With the proper perspective, it is quite impressive how far Netflix has taken a Spanish television series like The Money Heist (2017-2021), which we would probably only have enjoyed in this country if the company of streaming I would not have decided to acquire the rights and bet on it. And now with two spinoff planned, one focused on Pedro Alonso’s Berlin, is joined by an unexpected remake Oriental: Lto paper house: Korea (since 2022).
There is no doubt that the mold for the one created by Álex Pina is there, but the version he has directed Kim Hong Seon it turns out very different.
To begin with, the geographical context is not only different, but its writers choose to go to the very near future and invent a considerable change in the situation. In addition, despite the fact that the narrator’s resource persists in each chapter with the voice in offdisdain the enigmas about their past and the most polyhedral and choose the common.
They’re bare-faced, so the plot is all about finding out what happens next. But The paper house: Korea It fails in several important aspects.
On the one hand, both the actors and their leading characters they lack the necessary charisma to be placed at the height of the Iberians. And, if Yoo Ji-tae’s Professor is analyzed, it seems indisputable that our Álvaro Morte took care to provide his with many more nuances.
The paper house: Korea
The paper house: Korea, directed by Kim Hong-seon, is so soulless and mediocre that it doesn’t even make us care what happens to its main characters. The futuristic political situation of the country that he proposes to us seems quite curious, but this comes to nothing because neither the script has the eloquence and spark of the writing by the Spanish, nor does the intrigue absorb us at any moment, nor does the audiovisual proposal shine the slightest. If you want this story to be told well, you’d better stick with the original series.
‘The paper house: Korea’, a robbery that we don’t give a damn about
In this pale reflection of Álex Pina’s proposal, the heroic perspective of the robbers is not constructed very well, at most, mostly unpleasant and almost always puerile subjects, and not even we experience empathy for them, something essential in a story like this. Nor, the verisimilitude, which suffers in the sentimental evolution of certain characters. Or an eloquence even similar to that found in the Spanish robbery scripts.

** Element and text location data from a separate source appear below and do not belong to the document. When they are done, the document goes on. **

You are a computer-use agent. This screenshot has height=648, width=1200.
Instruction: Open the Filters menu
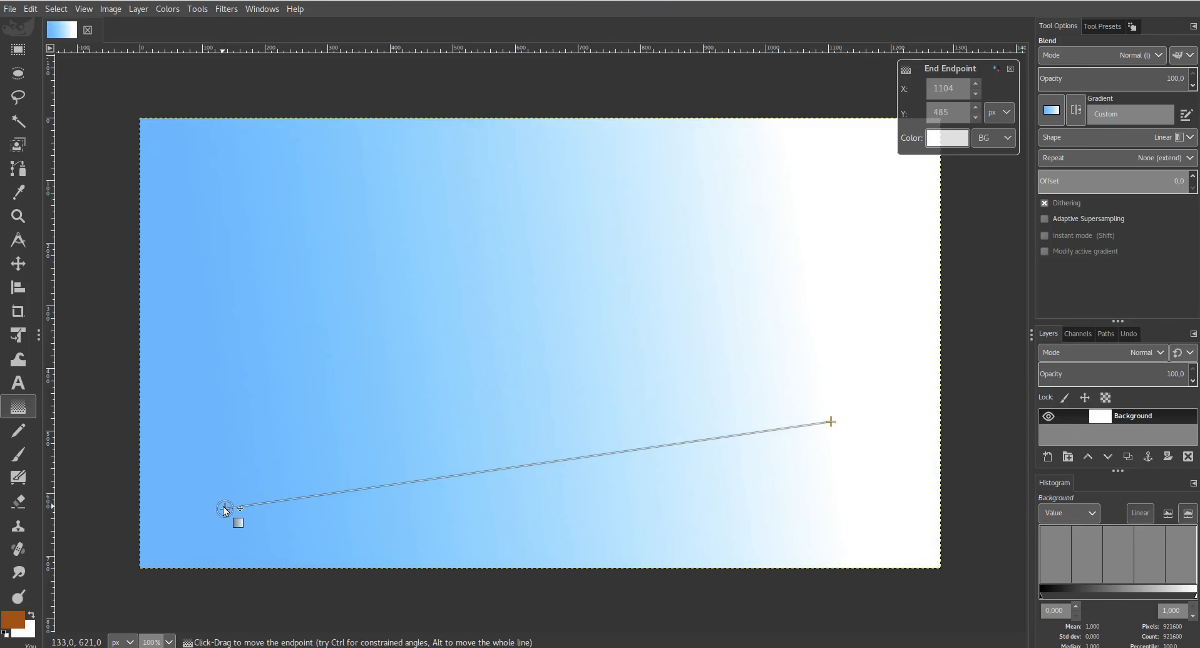click(x=226, y=9)
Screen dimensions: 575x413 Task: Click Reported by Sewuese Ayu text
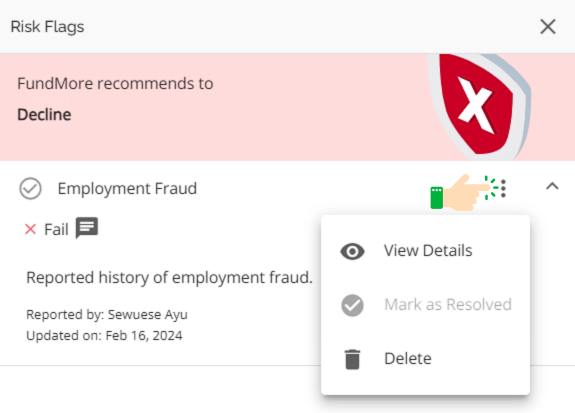coord(107,315)
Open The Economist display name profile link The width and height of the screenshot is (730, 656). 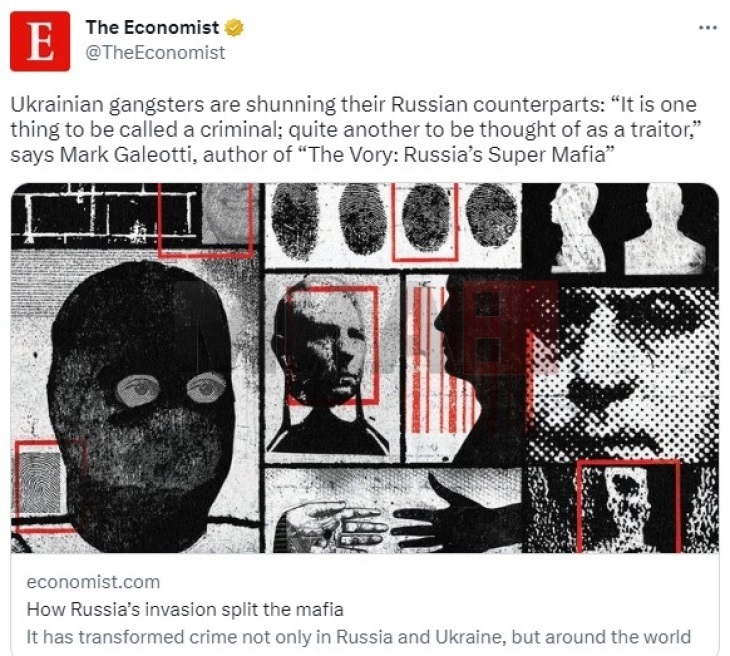coord(152,27)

Their routine development is rushed, with Kim Hong-seon not very attentive to the details or to the fact that they have staged the episodes of The paper house: Korea with an inopportunely wild rhythm at times. And, although they give us staging and planning with some vigor, some excessive in accelerated transitions from one approach to the next, they do not come close to the very powerful staging of the work primalmuch more detailed and far from functional.

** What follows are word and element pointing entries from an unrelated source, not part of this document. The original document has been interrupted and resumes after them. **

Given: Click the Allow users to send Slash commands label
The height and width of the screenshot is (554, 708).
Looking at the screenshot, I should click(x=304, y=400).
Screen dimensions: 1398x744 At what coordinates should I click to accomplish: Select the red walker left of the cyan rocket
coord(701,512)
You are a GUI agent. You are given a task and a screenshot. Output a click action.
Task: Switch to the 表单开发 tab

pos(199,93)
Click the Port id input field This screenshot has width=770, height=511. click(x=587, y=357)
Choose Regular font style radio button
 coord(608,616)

The latter is the fruit of a feverish imagination and a very evident talent for audiovisual composition, and every detail of it has been considered by Álex Pina and his team to originate and maintain the hypnosis of the spectators. But the Korean filmmaker, who was already owed multiple chapters of other series such as Black (2017), Voice (2017-2019), Son: The Guest (2018) or Luca (from 2021), It doesn’t even reach the height of bitumen on his own, by the looks of it.
A cast known throughout the world to miss
On the other hand, composer Kim Tae-seong would like to have delivered a sheet music with the overwhelming energy that resonates in our ears courtesy of Iván Martínez Lacamara and Manel Santisteban, which even has echoes of that of Hans Zimmer pera interstellar (2014) or Tom Holkenborg’s for Mad Max: Fury Road (2015). There is nothing, friends. While that of the oriental musician for The paper house: Korea complies but does not cause ecstasy some.

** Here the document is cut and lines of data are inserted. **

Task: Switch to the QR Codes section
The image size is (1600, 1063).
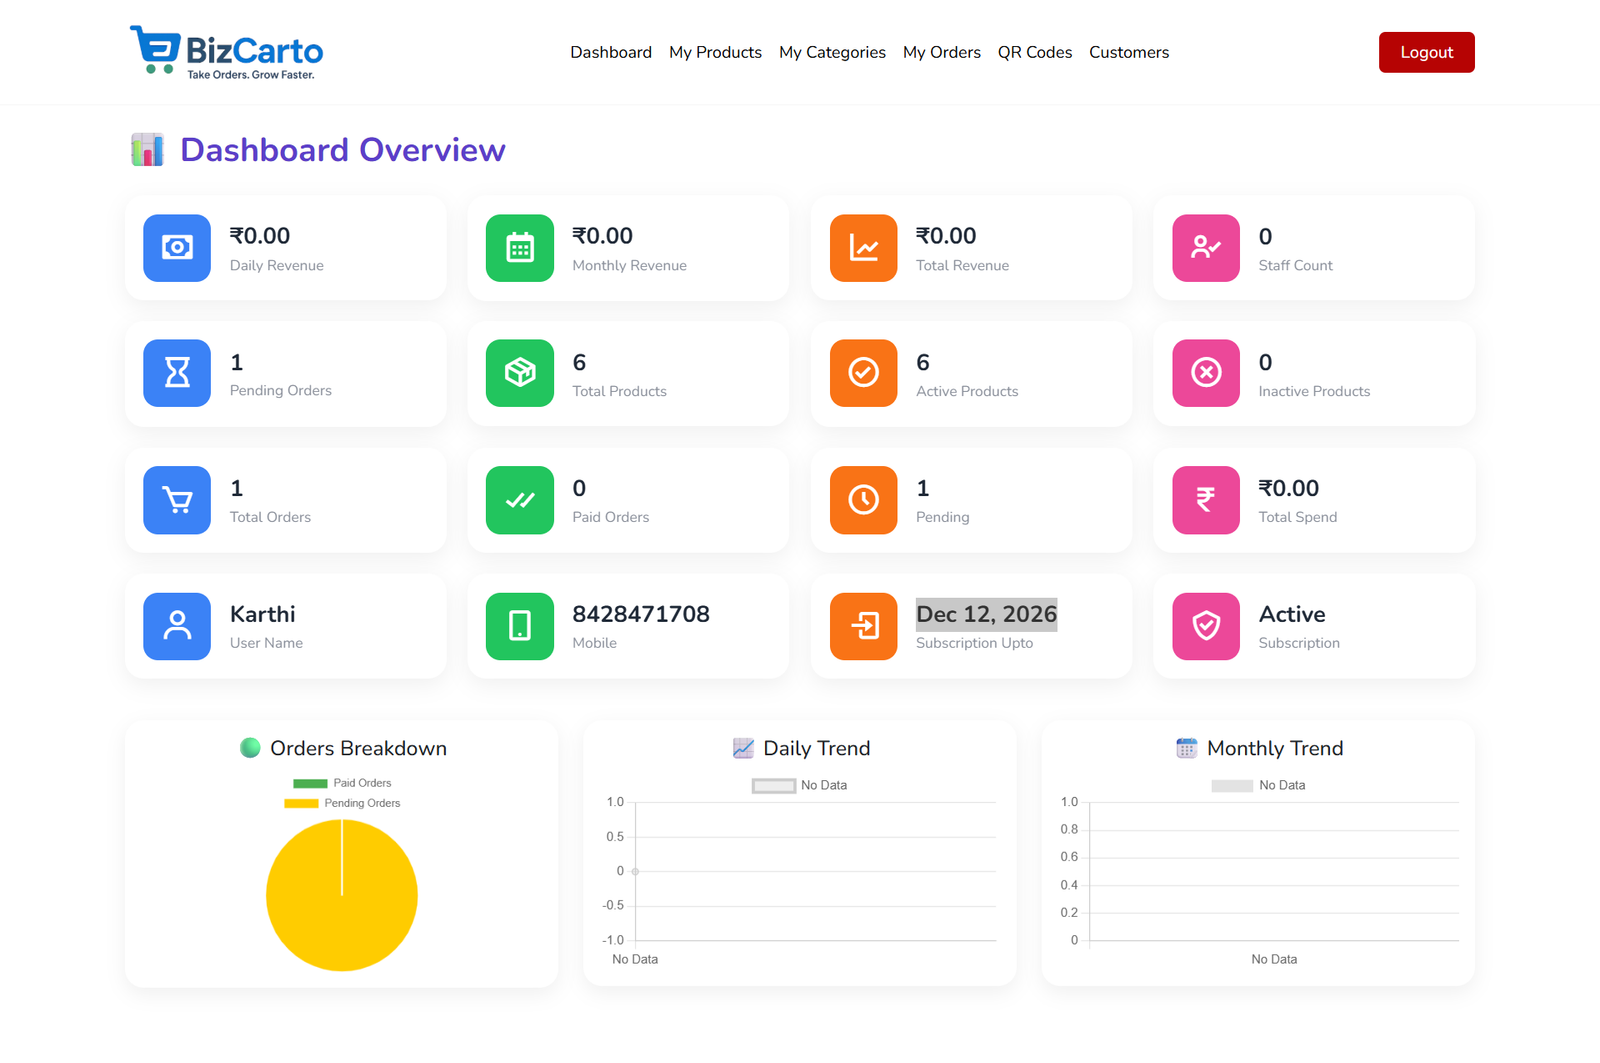Action: pyautogui.click(x=1034, y=52)
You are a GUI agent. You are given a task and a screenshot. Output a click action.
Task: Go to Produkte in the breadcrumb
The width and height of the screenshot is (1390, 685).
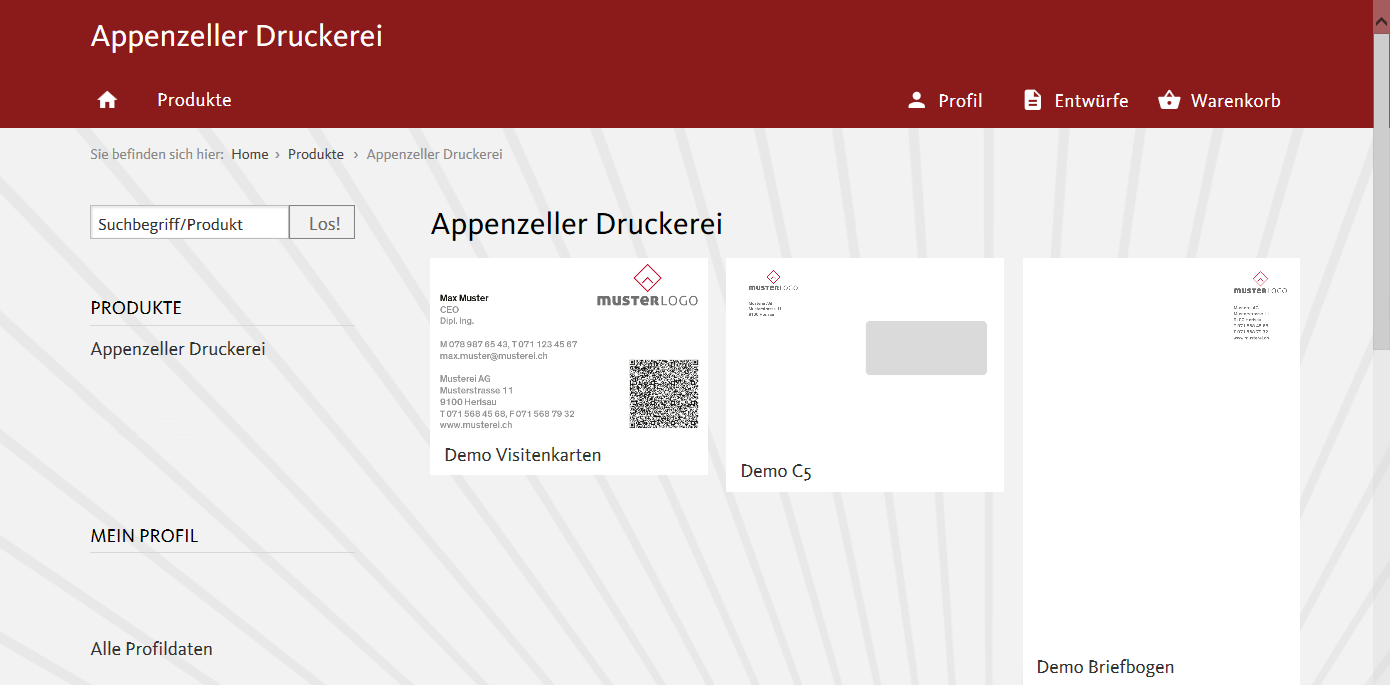click(x=316, y=154)
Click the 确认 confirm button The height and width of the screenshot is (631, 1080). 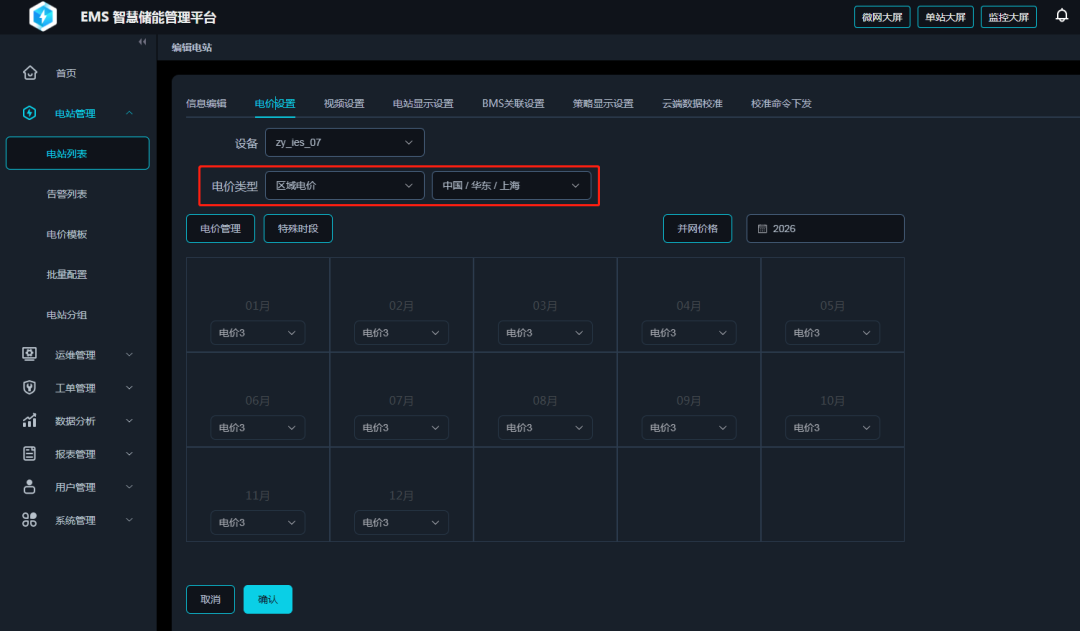(x=268, y=599)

Sad is the recognition that Kim Hong-seon have tried to gather in the soulless remake from Netflix to a handful of interpreters that the international public remembers of successful productions. Jeon Jong-seo, her Tokyo, plays Shin Hae-mi in burning (2018); Yoo Ji-Tae, the Professor, we identify by the Woo-jin Lee of old-boy (2003); and Kim Yoon-jin, a copy of Raquel Murillo as Seon Woojin, for her Sun-Hwa Kwon from the famous lost (2004-2010).
But are not the only ones. The Berlin of The paper house: Korea possesses the face of Park Hae-soo, whose Cho Sang-woo the squid game (from 2021) you will not have forgotten; and Park Myeong-hoon, in the role of his particular Arturito as Cho Youngmin, is none other than Geun Se, of the Oscar-winning parasites (2019). And his involvement is not enough for the first six chapters to take flight from this rampant mediocrity that reaches us in streaming from the east.